Make What Your Selling as Risk-Free as Possible
August 22, 2011 Leave a Comment
Consumers are risk averse. This means that when making a purchase decision, people prefer certainty over ambiguity. This is why people often order an entrée they have tried and like rather than take a chance on a new dish.

Figure 1
One of the reasons so many people love Amazon is that there are customer submitted reviews for nearly every product. Given the option of comparable printers in Figure 1, which would you choose?
Personally, I would choose Printer A and happily pay the $30 premium. It’s not that Printer B is a bad printer, it just seems like much more of a gamble. The fact that Printer A has 156 reviews with an average of 4 stars lets me know that it is an all around good printer….it is the safe choice.

Provided records:

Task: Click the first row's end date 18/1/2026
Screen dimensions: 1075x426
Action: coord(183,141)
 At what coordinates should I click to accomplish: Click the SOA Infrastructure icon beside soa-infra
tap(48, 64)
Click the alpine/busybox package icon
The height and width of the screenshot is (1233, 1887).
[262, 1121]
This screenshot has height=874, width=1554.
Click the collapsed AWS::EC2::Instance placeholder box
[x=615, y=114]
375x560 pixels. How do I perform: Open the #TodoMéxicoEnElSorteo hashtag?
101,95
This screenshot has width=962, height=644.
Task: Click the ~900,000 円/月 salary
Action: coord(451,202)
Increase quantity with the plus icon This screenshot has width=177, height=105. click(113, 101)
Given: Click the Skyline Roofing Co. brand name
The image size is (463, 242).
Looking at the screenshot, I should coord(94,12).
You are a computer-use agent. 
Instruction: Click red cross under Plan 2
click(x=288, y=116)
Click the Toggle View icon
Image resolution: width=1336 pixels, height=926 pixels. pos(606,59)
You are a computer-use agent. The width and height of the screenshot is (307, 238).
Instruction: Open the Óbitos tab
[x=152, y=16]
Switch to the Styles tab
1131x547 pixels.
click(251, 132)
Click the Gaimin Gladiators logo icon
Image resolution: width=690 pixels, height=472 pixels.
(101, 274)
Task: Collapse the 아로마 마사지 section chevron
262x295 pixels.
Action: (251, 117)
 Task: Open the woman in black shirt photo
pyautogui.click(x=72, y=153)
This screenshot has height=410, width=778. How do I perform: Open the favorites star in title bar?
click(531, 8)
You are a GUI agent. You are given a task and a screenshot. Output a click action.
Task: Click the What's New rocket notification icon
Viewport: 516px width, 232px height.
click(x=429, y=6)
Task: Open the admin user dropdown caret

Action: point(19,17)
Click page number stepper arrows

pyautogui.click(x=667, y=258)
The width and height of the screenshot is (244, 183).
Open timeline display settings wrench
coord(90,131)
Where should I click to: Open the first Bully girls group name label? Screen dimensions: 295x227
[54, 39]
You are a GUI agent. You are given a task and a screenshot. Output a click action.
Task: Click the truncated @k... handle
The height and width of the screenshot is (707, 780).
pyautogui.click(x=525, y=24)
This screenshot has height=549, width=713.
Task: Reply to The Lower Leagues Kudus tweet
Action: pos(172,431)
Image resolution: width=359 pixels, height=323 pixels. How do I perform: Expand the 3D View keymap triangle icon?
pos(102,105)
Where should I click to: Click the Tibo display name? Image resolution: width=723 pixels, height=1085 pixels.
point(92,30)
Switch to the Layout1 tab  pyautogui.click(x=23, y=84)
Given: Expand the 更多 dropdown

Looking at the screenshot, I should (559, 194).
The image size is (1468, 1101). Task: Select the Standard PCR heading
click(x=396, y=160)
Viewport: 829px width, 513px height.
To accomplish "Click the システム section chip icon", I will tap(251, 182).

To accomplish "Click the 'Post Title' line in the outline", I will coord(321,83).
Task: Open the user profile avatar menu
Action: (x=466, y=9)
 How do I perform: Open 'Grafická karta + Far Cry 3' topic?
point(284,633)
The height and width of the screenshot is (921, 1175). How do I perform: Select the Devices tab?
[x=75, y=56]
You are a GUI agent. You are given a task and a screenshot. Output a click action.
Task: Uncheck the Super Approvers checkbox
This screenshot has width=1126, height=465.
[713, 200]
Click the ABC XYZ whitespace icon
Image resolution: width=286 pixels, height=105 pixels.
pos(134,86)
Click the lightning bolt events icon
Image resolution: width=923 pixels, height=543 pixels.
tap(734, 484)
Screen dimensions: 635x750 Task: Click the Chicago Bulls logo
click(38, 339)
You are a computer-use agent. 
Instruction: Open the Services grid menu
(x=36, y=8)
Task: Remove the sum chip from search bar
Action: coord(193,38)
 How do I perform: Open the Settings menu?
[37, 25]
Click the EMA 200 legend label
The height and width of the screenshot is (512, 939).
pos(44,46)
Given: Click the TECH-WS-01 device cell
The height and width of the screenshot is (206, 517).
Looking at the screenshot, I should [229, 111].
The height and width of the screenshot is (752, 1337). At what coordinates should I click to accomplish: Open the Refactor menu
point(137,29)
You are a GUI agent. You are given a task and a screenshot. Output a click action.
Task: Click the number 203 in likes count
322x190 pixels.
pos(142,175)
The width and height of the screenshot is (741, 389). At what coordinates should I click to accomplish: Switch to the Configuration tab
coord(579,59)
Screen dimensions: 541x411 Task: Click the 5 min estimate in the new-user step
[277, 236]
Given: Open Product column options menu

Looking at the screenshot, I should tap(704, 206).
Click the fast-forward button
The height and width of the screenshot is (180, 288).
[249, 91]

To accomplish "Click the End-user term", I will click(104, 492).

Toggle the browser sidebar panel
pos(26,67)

Goals:
[a] Reproduce the risk aversion article from "Personally, I would" up to and including "the safe choice.".
[b] In the risk aversion article, how many reviews does Printer A have?

Results of the exercise:
[a]
Personally, I would choose Printer A and happily pay the $30 premium. It’s not that Printer B is a bad printer, it just seems like much more of a gamble. The fact that Printer A has 156 reviews with an average of 4 stars lets me know that it is an all around good printer….it is the safe choice.

[b] 156